Student and parent survey respondents from inquiry boards reported that access to effective interventions is often limited, with many students needing to change schools or school boards to receive help. Some also report that a learning disability diagnosis is required to be eligible for programs like Empower.
Identifying the Need
Students who are struggling with both word reading and language comprehension need targeted, intensive word-reading interventions. They also need effective programing for any oral language weakness. However, some of the programs used by boards are not evidence-based and/or require diagnosis for entry. Student/parent survey respondents from several boards indicated that their children had to wait for the next available spot in a program, such as Levelled Literacy Intervention (LLI) or Empower(tm), or needed significant parental advocacy to get into the program.
Students should be able to access effective interventions without having to change schools, school boards, go to a Provincial Demonstration School or pay for private tutoring. This means that all schools should have access to LLI and other evidence-based programs, including computer-based programs, in the context of an effective RTI/MTSS framework. Research shows that these programs can help students close the gap between their current reading levels and grade-level expectations. When implemented as part of a comprehensive RTI/MTSS framework, they should be offered to students in Kindergarten and Grade 1 to prevent the development of long-term reading difficulties.
Developing a Plan
School psychologists should work with teachers to define reading problems through problem-solving/data-based decision-making methods and identify effective interventions to address these reading problems. They also need to ensure that teachers and interventionists have appropriate training in the selected programs/strategies and in evidence-based practices.
School boards need clear rules about what constitutes a good reading intervention program. For example, students who are a grade or a year behind their peers should have access to the same intervention programs as their more successful classmates. Vague criteria, such as a score below the mean on a standardized assessment, should be replaced with more specific criteria that is tied to the student’s decoding and word-reading skills.
An effective reading intervention program should include explicit instruction, such as three-cueing, to teach sound-letter knowledge and phonemic awareness, phonological decoding skills and the ability to blend sounds into words (or morphology). This instruction should be accompanied by a rich text that provides ample opportunities for guided practice and supported application of new skills in authentic reading contexts.
Implementing the Plan
Students who are struggling with reading need clear, direct guidance and specific instruction in the form of explicit teaching. Research supports the effectiveness of explicit instruction, which involves teaching foundational skills and strategies in a step-by-step manner. It also requires systematic, structured practice of those skills and strategies, with regular feedback and monitoring.

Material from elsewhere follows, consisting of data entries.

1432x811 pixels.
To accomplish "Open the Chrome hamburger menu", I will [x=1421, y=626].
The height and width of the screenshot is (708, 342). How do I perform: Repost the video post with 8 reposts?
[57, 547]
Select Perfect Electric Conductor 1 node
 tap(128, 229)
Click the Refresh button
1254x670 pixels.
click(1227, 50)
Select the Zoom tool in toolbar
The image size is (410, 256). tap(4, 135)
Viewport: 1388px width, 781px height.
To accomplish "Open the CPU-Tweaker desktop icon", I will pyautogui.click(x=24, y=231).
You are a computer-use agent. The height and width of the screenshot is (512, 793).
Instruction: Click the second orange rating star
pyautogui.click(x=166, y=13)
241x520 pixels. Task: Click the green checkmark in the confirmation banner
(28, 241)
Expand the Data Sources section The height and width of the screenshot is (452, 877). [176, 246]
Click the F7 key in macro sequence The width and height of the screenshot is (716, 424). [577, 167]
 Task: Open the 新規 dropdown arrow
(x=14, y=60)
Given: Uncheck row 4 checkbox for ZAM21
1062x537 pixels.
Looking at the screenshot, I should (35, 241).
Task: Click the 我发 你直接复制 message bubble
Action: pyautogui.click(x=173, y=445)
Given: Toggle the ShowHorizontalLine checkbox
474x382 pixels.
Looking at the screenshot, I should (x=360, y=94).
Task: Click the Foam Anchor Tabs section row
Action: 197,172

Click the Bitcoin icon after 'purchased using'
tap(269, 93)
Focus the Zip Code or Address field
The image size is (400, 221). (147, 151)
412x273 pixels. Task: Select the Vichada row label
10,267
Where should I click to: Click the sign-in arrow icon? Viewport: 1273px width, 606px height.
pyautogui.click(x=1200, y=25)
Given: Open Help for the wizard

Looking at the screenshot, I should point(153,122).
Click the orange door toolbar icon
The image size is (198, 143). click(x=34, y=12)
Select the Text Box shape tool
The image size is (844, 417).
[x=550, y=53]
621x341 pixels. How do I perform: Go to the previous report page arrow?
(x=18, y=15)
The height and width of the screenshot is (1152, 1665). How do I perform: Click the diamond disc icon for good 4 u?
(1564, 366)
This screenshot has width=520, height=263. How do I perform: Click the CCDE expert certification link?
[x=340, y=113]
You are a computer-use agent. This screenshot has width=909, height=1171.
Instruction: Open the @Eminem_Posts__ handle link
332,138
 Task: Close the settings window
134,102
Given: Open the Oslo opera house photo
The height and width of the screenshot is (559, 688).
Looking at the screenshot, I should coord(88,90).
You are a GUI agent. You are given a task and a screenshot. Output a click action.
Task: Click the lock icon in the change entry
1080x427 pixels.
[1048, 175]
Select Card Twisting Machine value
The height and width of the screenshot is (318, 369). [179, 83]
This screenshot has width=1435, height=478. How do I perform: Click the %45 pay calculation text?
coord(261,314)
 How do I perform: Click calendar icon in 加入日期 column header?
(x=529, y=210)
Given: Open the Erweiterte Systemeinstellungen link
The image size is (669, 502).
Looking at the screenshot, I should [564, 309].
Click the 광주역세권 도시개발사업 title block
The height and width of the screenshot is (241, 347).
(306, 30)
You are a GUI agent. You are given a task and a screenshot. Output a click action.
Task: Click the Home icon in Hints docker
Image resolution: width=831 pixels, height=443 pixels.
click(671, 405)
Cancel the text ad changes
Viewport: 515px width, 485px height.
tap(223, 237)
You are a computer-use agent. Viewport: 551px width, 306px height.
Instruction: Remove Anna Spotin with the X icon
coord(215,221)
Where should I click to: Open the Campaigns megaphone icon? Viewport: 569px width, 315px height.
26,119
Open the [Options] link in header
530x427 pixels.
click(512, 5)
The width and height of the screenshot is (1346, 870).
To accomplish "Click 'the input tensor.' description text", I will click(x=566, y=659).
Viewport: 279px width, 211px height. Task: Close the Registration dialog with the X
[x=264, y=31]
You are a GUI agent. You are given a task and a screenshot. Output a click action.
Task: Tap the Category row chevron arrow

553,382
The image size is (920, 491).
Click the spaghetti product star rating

Ensure that teachers and interventionists receive adequate training in the selected program and in research-based strategies. Ongoing professional development can help to improve the quality of intervention instruction and keep educators up-to-date on the latest research findings in literacy.
Many inquiry school boards need more direction from the Ministry on what programs are evidence-based and how they should be used to meet student needs. For example, schools should be able to offer a tier 2 or 3 decoding and word-reading focused intervention in Kindergarten and Grade 1 instead of waiting until Grades 3-4 when the intervention is less effective.
Monitoring Progress
When students receive reading intervention, they need to be monitored for growth. This often involves progress monitoring, which is a frequent formative assessment that provides teachers with information about the effectiveness of their instruction and whether they are on target to reach their goal.
When a student is struggling with fluency, progress monitoring involves measuring oral reading skills using passages at their individual Lexile level, which can be lower than their grade-level text. The teacher assesses how many words the student reads correctly each minute. This information is analyzed and displayed on a graph called a line of progress.
School boards judge the effectiveness of their programs based on students’ book-reading levels pre- and post-tests, with the most successful ones achieving three to four grade-level increases. However, these measures are not as accurate as standardized tests of foundational word reading and decoding skills that would be required for effective early interventions. These interventions, in addition to the regular classroom curriculum, need to be more intensive with more individualized instruction and scaffolded practice and review.